Wandile Sihlobo, head of economic and agribusiness intelligence at Agbiz, shares highlights in his update on agricultural commodity markets.
To reiterate a point made in our note on 16 January 2018, the movements of the international wheat prices will be of importance in the local market this season, not only because of their influence on local wheat prices but also their implications on the import tariff.
South Africa is a generally a net importer of wheat but, what distinguishes the 2017/2018 marketing year is that the imports will double the previous year’s volume, estimated at 1.9 million tonnes. Moreover, this is the second largest import volume on record (footnote in the full report).
The wheat import tariff rate is currently at R716.30 per tonne, down from R910.00 per tonne on 12 December 2017. The downward revision was largely underpinned by the higher global wheat prices.
In the short to medium term, the global wheat prices could trade sideways at levels around US$220 per tonne due to solid global supplies (footnote in the full report). The United States Department of Agriculture (USDA) forecasts the 2017/2018 global wheat production at 757 million tonnes, which is a 1% uptick from the previous season. Therefore, the wheat import tariff could remain at current levels for some time unless there a sustained notable uptick or decline in global wheat prices from the aforesaid level.
For South African maize the weather will remain a key factor in price movements at least until March 2018 when the crop passes the pollination stage of development. Although the past few weeks presented erratic rainfall across the maize belt with the western regions experiencing extremely warm conditions, the past few days brought some showers.
In addition, the weather forecast for the next two weeks shows a possibility of over 30 millimetres of rainfall across the maize belt. This could further improve soil moisture and therefore benefit the crop.
The expected decline in South Africa’s 2017/2018 maize production will not significantly change the supply dynamics in the market. The two major reasons for this is the fact that the production estimate of 11.2 million tonnes is still above the annual consumption of 10.5 million tonnes (footnote in the full report).
Secondly, the total maize carryover stock in the 2017/2018 marketing year is estimated at 4.2 million tonnes, up four-fold from the previous year. All this will boost supplies in the 2018/2019 marketing year which starts on 1 May 2018.

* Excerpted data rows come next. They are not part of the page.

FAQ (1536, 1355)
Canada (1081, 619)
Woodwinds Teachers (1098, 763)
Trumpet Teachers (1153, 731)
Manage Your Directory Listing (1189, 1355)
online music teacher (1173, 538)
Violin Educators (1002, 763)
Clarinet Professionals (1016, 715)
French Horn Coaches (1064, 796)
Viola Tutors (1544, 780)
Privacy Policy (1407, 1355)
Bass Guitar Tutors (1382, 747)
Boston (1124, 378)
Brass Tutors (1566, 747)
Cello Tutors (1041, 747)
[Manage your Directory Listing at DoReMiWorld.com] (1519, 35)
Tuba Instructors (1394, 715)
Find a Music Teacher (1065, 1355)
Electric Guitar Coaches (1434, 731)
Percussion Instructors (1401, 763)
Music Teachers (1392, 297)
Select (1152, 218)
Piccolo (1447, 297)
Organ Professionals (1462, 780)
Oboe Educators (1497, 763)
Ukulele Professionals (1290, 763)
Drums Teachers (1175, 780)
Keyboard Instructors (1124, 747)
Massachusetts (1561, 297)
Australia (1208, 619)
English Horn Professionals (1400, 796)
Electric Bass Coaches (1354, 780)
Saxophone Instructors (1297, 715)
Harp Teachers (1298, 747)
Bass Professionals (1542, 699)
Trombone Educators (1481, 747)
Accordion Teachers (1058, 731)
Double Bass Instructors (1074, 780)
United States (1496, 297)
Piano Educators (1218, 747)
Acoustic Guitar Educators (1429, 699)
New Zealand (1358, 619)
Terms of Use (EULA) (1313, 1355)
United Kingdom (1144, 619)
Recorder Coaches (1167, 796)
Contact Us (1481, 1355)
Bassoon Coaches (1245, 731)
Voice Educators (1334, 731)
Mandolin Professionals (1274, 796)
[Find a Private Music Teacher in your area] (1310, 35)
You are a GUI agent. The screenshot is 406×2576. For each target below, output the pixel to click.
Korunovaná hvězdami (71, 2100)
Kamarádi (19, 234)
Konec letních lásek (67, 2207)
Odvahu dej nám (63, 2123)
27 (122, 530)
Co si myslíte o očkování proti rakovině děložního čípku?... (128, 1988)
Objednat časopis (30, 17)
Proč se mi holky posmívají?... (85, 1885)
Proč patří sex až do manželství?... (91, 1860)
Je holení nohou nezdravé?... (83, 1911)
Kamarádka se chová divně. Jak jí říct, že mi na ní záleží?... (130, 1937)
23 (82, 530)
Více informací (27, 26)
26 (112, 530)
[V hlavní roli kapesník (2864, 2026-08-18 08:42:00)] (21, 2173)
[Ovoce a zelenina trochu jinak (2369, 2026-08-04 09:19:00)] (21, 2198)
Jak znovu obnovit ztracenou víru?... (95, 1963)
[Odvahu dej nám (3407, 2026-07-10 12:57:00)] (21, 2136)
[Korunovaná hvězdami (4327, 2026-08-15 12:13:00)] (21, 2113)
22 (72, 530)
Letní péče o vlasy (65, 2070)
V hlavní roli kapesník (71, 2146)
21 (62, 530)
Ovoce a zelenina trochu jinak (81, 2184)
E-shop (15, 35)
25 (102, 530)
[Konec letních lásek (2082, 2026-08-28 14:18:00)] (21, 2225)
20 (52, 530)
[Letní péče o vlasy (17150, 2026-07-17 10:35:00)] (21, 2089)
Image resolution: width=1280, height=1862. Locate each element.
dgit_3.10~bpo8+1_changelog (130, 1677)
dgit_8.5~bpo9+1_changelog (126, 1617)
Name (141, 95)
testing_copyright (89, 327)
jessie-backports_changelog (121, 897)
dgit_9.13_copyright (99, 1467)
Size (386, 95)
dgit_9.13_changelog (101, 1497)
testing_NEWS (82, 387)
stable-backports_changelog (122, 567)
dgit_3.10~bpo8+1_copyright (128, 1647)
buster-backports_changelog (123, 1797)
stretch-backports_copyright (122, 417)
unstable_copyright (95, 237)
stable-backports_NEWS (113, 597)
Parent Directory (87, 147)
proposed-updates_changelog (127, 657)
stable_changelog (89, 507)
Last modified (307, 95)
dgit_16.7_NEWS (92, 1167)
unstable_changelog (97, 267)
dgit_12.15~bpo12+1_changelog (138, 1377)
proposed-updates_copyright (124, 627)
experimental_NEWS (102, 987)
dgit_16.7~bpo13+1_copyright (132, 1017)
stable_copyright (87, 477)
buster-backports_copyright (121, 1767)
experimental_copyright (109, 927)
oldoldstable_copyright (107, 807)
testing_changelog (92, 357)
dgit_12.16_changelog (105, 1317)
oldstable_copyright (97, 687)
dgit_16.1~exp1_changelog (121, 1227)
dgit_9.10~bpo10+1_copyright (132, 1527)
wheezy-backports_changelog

The 2017/2018 soya bean marketing year will end on 28 February 2018, but on a better footing than the 2016/2017 marketing year. The ending stock is estimated at 340 862 tonnes, which is treble the volume seen in the 2016/2017 marketing year. This will boost South Africa’s soya bean supplies in the 2018/2019 marketing year.
As we set out in our note on 1 February 2018, the preliminary area plantings of 701 000 hectares could potentially lead to 1.2 million tonnes of production, which would be 9% lower than the 2016/2017 production season (footnote in the full report). This is under the yield assumption of 1.7 tonnes per hectares, which is an average for the past five seasons, as well as expectations of good weather conditions.
South Africa’s soya bean crop is generally in good condition across the country despite unfavourable weather conditions in the past few weeks. The soya bean fields could receive rainfall of over 30 millimetres this week, which bodes well for the crop as it needs moisture at the current stage of development.
The South African potato market lost ground in Friday’s (2 February 2018) trade session owing to a large stock of 824 236 pockets of 10kg bags at the start of the session. The price was down by 1% from the previous day (1 February 2018), closing at R40.41 per pocket.
However, during the day, the market experienced commercial buying interest, coupled with relatively lower deliveries on the back of slow harvest activity. This subsequently led to a 2% decline in daily stocks to 804 451 pockets.
The fruit market ended Friday’s (2 February 2018) trade session on a mixed footing. The prices of apples and bananas were down by 2% and 1% from the previous day (1 February 2018), closing at R9.53 and R5.92 per kilogramme, respectively. These losses were mainly underpinned by commercial selling but could soon be reversed owing to lower stocks of 118 000 tonnes of apples and 214 000 tonnes of bananas.
The price of oranges was up by 6% from the previous day (1 February 2018), closing at R7.59 per kilogramme due to lower stocks. At the end of Friday’s session (2 February 2018), the oranges stock was at 24 000 tonnes, down by 35% from the previous day (1 February 2018).